[The input — start]

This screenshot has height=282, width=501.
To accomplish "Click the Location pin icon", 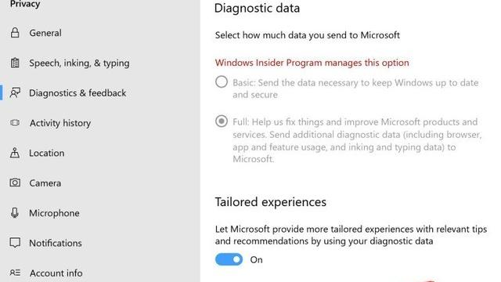I will (x=15, y=153).
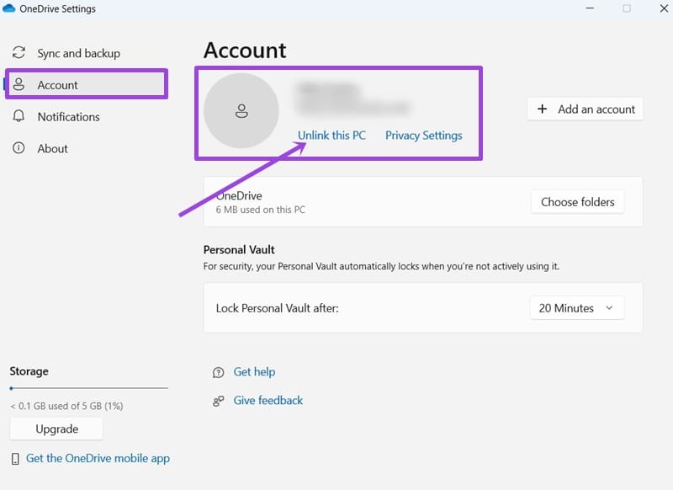
Task: Open Privacy Settings
Action: pyautogui.click(x=423, y=135)
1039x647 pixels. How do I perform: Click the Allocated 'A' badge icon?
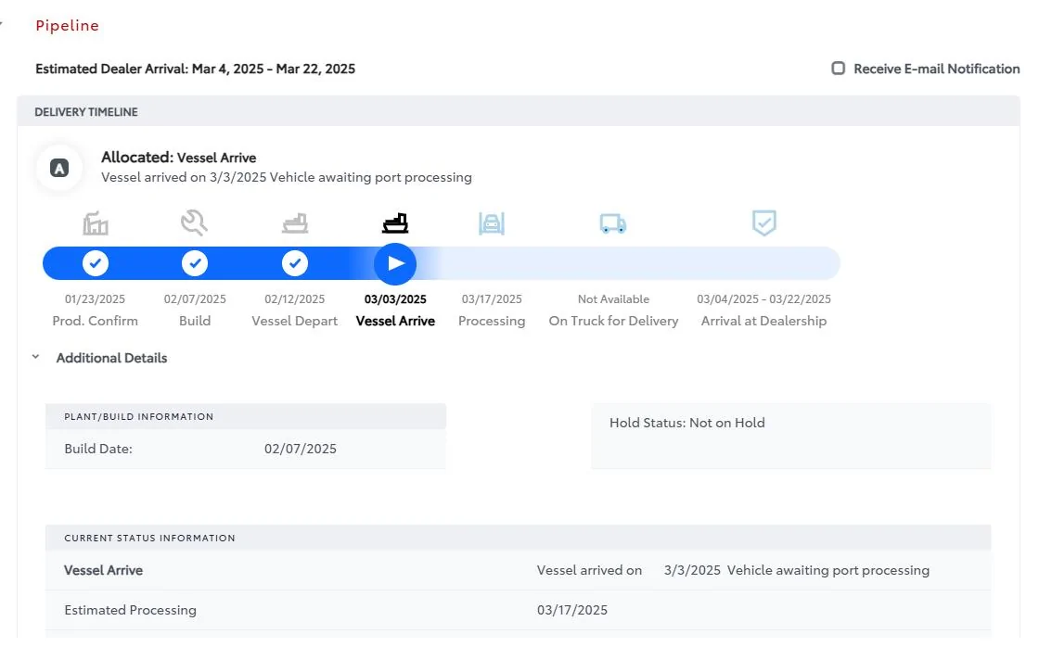point(59,169)
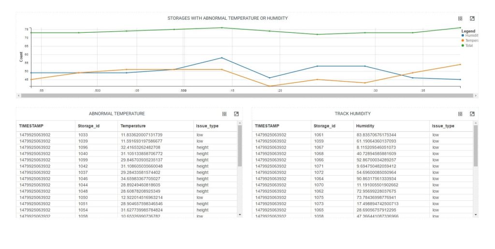
Task: Maximize the Abnormal Temperature table panel
Action: point(236,114)
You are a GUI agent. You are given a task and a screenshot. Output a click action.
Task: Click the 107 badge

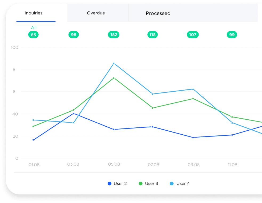[193, 34]
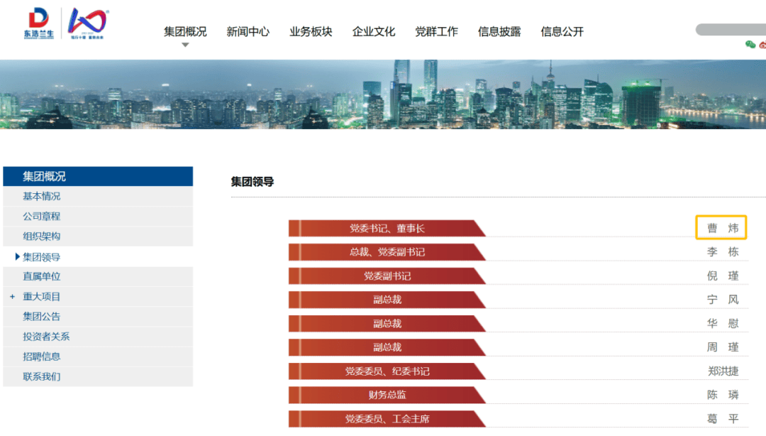Click the WeChat share icon

coord(750,45)
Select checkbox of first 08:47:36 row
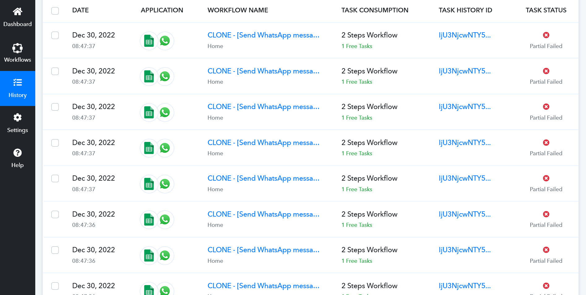586x295 pixels. click(55, 214)
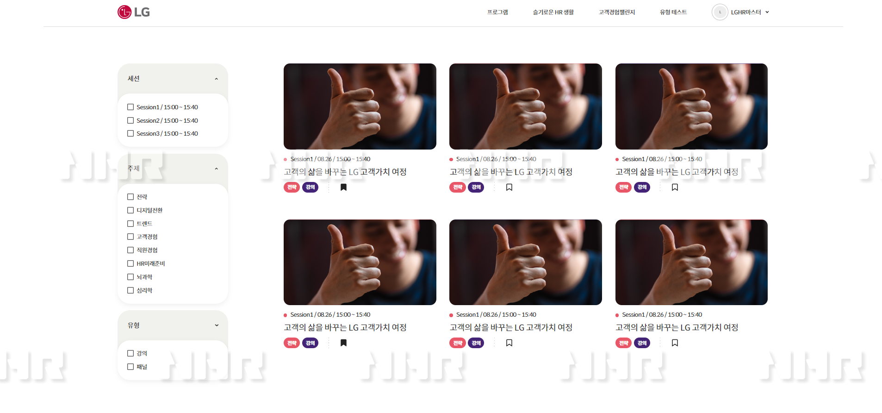
Task: Bookmark the right top-row session card
Action: [x=675, y=187]
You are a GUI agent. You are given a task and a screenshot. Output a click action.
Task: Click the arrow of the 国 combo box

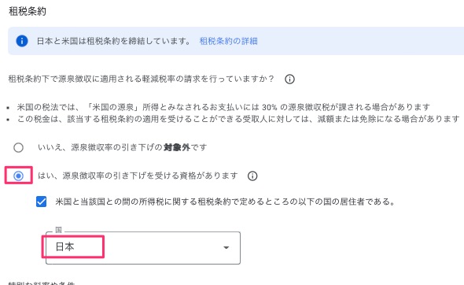(226, 247)
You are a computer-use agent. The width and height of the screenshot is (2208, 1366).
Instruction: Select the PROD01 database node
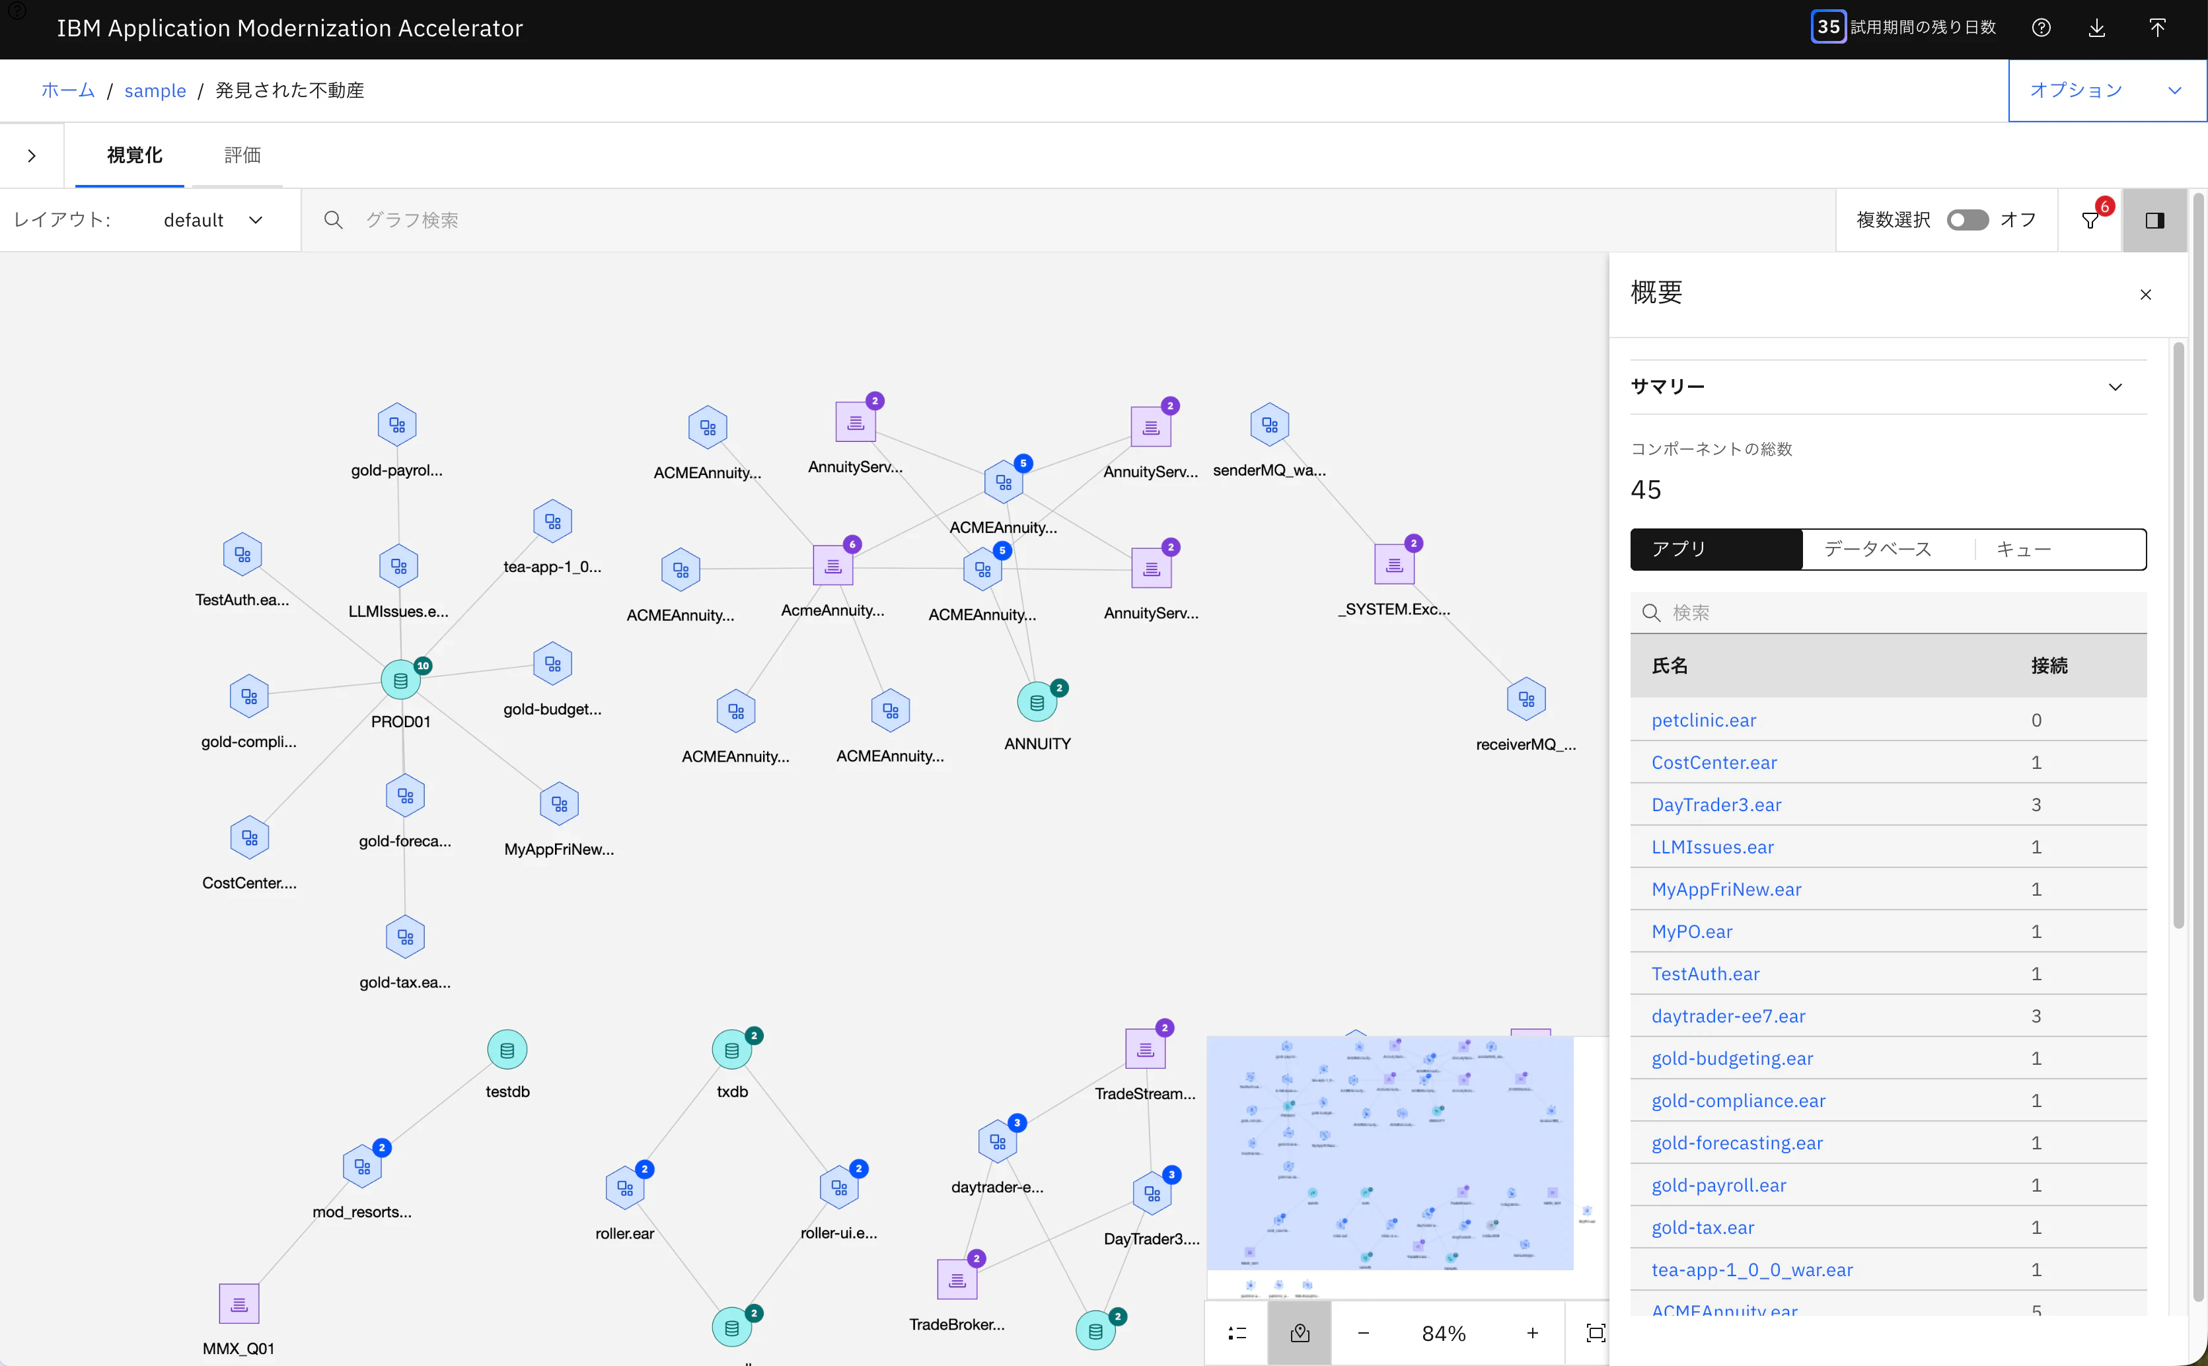click(401, 680)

[The input — finish]

* **Work required**
Repeat the line that contains "Select checkbox of first 08:47:36 row" and each line after it, through the last line of the listing, exactly and alone; pictures stay out of the repeat.

* **Response box**
Select checkbox of first 08:47:36 row
586x295 pixels. click(55, 214)
Task: Bookmark the right top-row session card
Action: [x=675, y=187]
You are a GUI agent. You are given a task and a screenshot. Output a click action.
Task: Click the arrow of the 国 combo box

(226, 247)
You are a computer-use agent. The width and height of the screenshot is (2208, 1366).
Instruction: Select the PROD01 database node
click(401, 680)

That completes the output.